ASSIGNMENT:
Of all the entries below, retype only the lines from the one with "Open the Frame Rate dropdown showing 24 fps" through the one with "Open the Murtabak", exactly as they appear.

DATA TO USE:
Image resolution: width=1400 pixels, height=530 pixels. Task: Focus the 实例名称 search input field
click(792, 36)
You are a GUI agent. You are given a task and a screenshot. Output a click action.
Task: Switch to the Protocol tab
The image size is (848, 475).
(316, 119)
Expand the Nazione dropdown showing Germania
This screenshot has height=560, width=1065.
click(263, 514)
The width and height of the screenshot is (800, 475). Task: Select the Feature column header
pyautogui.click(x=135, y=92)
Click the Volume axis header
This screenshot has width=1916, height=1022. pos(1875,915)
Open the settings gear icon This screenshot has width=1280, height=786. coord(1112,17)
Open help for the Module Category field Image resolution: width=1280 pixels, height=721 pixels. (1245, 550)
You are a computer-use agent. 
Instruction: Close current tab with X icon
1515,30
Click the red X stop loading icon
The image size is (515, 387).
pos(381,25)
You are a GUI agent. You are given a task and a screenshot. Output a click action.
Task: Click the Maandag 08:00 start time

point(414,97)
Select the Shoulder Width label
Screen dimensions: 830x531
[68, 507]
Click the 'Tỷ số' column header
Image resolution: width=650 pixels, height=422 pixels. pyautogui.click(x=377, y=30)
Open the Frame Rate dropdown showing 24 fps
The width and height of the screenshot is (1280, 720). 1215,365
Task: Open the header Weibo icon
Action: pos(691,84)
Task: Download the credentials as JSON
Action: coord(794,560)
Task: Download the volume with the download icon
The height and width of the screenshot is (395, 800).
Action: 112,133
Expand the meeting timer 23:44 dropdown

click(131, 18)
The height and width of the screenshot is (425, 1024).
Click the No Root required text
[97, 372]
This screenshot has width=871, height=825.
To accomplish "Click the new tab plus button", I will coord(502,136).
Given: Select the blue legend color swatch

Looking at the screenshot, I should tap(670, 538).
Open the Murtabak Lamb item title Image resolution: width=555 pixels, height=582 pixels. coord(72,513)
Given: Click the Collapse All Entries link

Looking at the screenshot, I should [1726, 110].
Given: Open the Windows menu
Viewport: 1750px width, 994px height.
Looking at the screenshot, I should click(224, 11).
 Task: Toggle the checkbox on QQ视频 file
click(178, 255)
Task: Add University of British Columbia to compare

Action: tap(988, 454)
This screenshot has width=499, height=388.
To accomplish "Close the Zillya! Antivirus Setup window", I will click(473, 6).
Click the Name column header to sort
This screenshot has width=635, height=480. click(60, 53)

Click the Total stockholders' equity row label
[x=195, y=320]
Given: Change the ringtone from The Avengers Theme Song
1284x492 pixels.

SOLUTION TO THIS PROBLEM:
Open the Frame Rate dropdown showing 24 fps
The width and height of the screenshot is (1280, 720). 1215,365
Task: Open the header Weibo icon
Action: pos(691,84)
Task: Download the credentials as JSON
Action: coord(794,560)
Task: Download the volume with the download icon
The height and width of the screenshot is (395, 800).
Action: 112,133
Expand the meeting timer 23:44 dropdown

click(131, 18)
The height and width of the screenshot is (425, 1024).
Click the No Root required text
[97, 372]
This screenshot has width=871, height=825.
To accomplish "Click the new tab plus button", I will coord(502,136).
Given: Select the blue legend color swatch

Looking at the screenshot, I should tap(670, 538).
Open the Murtabak Lamb item title Image resolution: width=555 pixels, height=582 pixels. coord(72,513)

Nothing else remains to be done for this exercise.